* Your task *
Copy the data exactly, from the line containing "Open the user profile avatar menu" through the end of the data.

* Dataset excerpts *
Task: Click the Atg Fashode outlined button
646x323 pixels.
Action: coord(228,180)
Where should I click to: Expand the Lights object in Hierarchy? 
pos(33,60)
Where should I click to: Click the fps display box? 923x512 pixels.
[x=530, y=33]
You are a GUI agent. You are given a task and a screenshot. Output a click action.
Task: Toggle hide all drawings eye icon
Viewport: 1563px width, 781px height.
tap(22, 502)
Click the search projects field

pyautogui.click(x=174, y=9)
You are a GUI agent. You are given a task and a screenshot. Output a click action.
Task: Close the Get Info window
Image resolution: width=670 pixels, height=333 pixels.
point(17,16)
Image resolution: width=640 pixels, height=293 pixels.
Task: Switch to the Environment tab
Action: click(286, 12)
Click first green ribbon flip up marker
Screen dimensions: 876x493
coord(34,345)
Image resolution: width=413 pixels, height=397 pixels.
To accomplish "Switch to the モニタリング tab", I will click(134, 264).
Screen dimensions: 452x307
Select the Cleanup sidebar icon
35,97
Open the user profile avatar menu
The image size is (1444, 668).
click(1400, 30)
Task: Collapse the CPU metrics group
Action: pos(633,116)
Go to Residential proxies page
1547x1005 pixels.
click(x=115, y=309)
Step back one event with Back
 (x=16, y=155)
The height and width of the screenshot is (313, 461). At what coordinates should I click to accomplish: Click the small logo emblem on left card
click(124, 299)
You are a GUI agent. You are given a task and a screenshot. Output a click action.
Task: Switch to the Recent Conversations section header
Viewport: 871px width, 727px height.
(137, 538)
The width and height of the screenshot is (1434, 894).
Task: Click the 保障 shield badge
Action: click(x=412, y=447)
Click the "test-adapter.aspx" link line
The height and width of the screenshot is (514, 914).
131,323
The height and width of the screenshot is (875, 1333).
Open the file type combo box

* Solution to the problem *
Open the user profile avatar menu
The image size is (1444, 668).
click(1400, 30)
Task: Collapse the CPU metrics group
Action: pos(633,116)
Go to Residential proxies page
1547x1005 pixels.
click(x=115, y=309)
Step back one event with Back
 (x=16, y=155)
The height and width of the screenshot is (313, 461). At what coordinates should I click to accomplish: Click the small logo emblem on left card
click(124, 299)
You are a GUI agent. You are given a task and a screenshot. Output a click action.
Task: Switch to the Recent Conversations section header
Viewport: 871px width, 727px height.
(137, 538)
The width and height of the screenshot is (1434, 894).
Task: Click the 保障 shield badge
Action: click(x=412, y=447)
Click the "test-adapter.aspx" link line
The height and width of the screenshot is (514, 914).
131,323
The height and width of the screenshot is (875, 1333).
Open the file type combo box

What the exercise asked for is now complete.